A favorite motto with him, as a man, was: "The truest wisdom
is a resolute determination," and already he was putting it into
practice.
Soon after obtaining his commission, he left school on his first
assignment of active duty. Some riots had broken out at Lyons, and his
regiment of artillery was sent there. But things speedily quieted
down, leaving to him the monotony of garrison life. In telling about
it afterward he remarked:
"When I entered the service I found garrison life tedious. I began
reading novels, and that kind of reading proved interesting. I made an
attempt at writing some; this task gave range to my imagination. It
took hold of my knowledge of positive facts, and often I found
amusement in giving myself up to dreams in order to test them later by
the standard of my reasoning powers. I transported myself in thought
to an ideal world, and I sought to discover wherein lay the precise
difference between that and the world in which I lived."

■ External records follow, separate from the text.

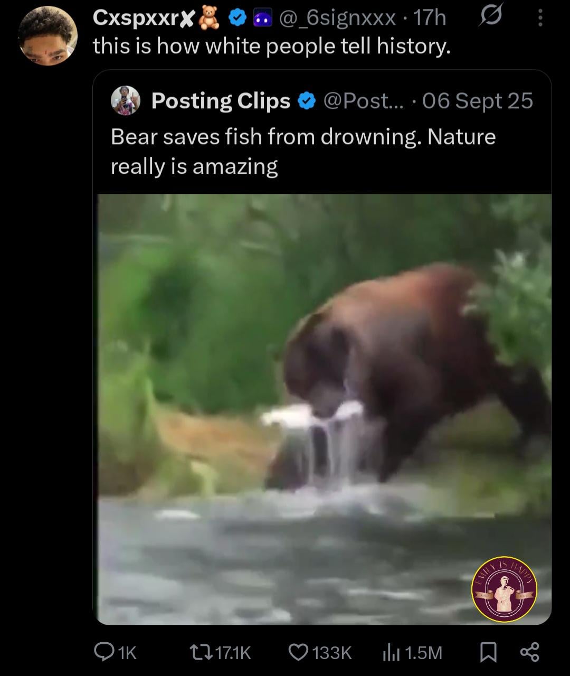Open CxspxxrX profile picture

pos(48,36)
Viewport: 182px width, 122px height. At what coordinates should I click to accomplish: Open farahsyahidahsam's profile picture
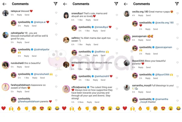pyautogui.click(x=5, y=87)
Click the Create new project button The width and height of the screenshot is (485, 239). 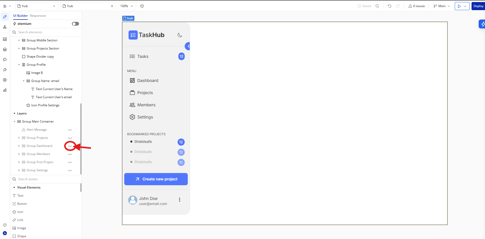coord(156,179)
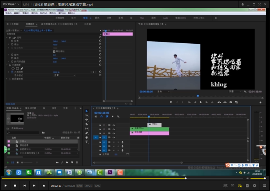Switch to the 效果控件 panel tab
This screenshot has width=270, height=191.
(x=30, y=24)
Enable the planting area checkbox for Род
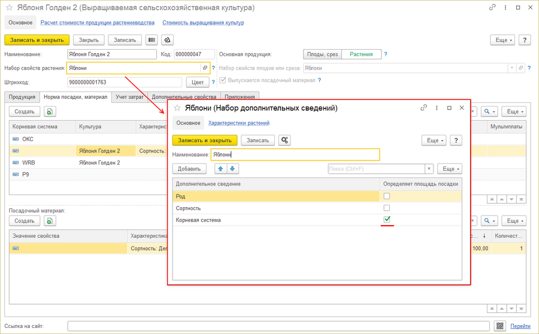Viewport: 539px width, 334px height. coord(387,196)
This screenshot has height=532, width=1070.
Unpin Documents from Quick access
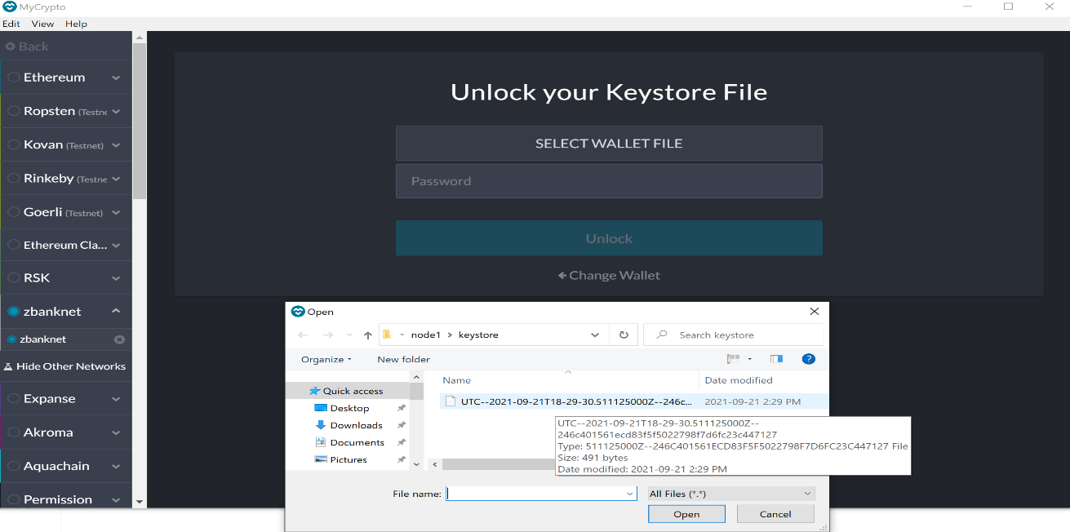click(x=401, y=441)
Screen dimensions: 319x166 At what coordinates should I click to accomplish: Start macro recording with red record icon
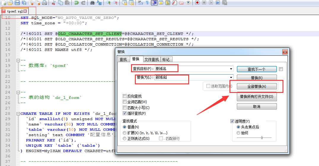click(197, 3)
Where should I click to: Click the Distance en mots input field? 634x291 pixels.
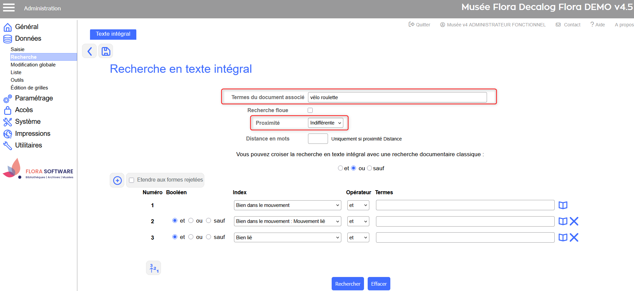click(x=318, y=139)
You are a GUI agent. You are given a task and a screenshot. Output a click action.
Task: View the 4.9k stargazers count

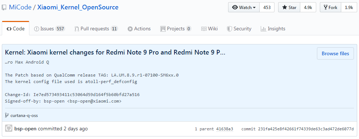pyautogui.click(x=308, y=7)
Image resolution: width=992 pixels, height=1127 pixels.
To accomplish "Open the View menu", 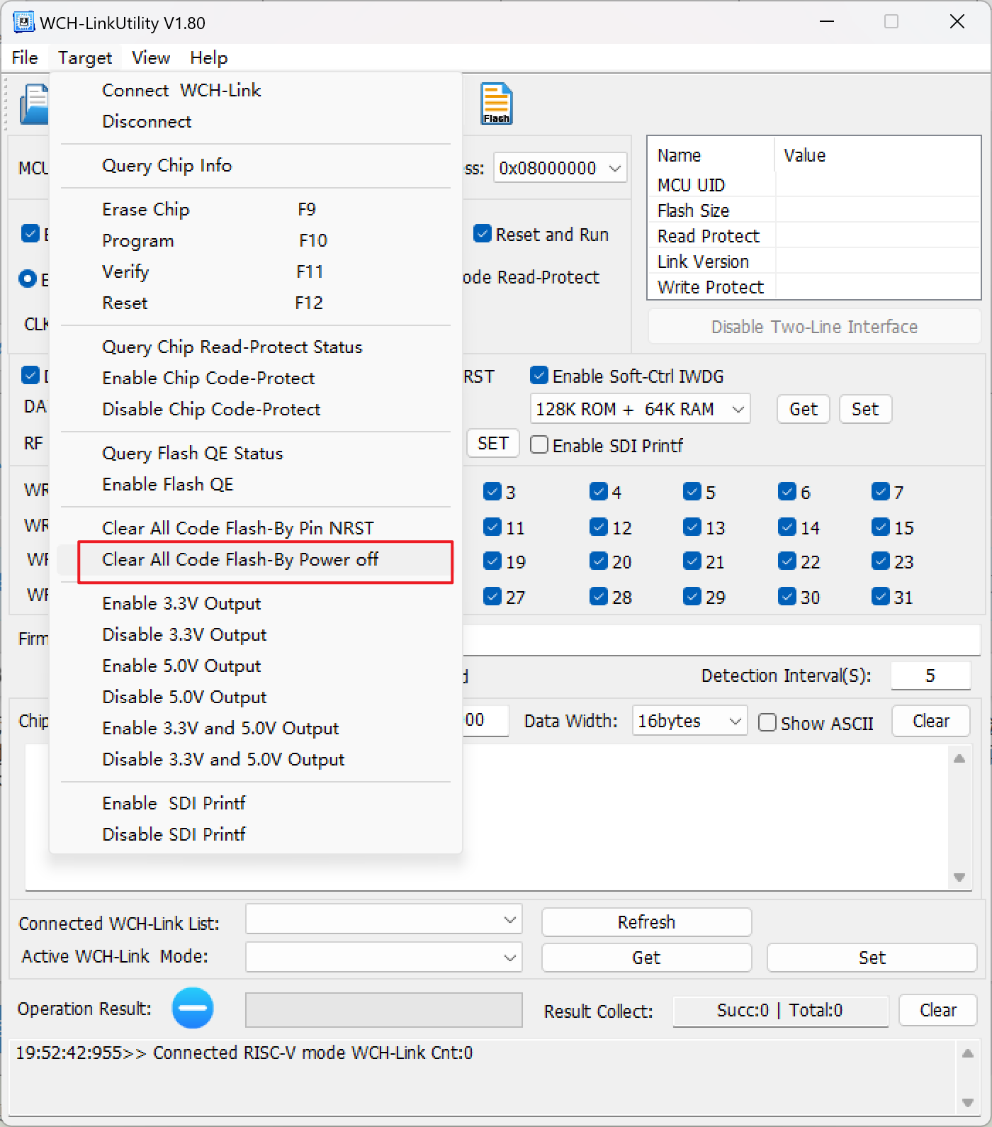I will pyautogui.click(x=151, y=58).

Thus we see in the young soldier the same recluse and dreamer of
Brienne. In boyhood parlance today, he "flocked by himself," building
air castles which in part were to become reality.
As for his early attempts at authorship, he tried his hand with
indifferent success at fiction, essays, and history, but it is said
that he destroyed all this work, with the exception of a fragment,
"Letters on the History of Corsica," which was to have told the story
of his beloved island.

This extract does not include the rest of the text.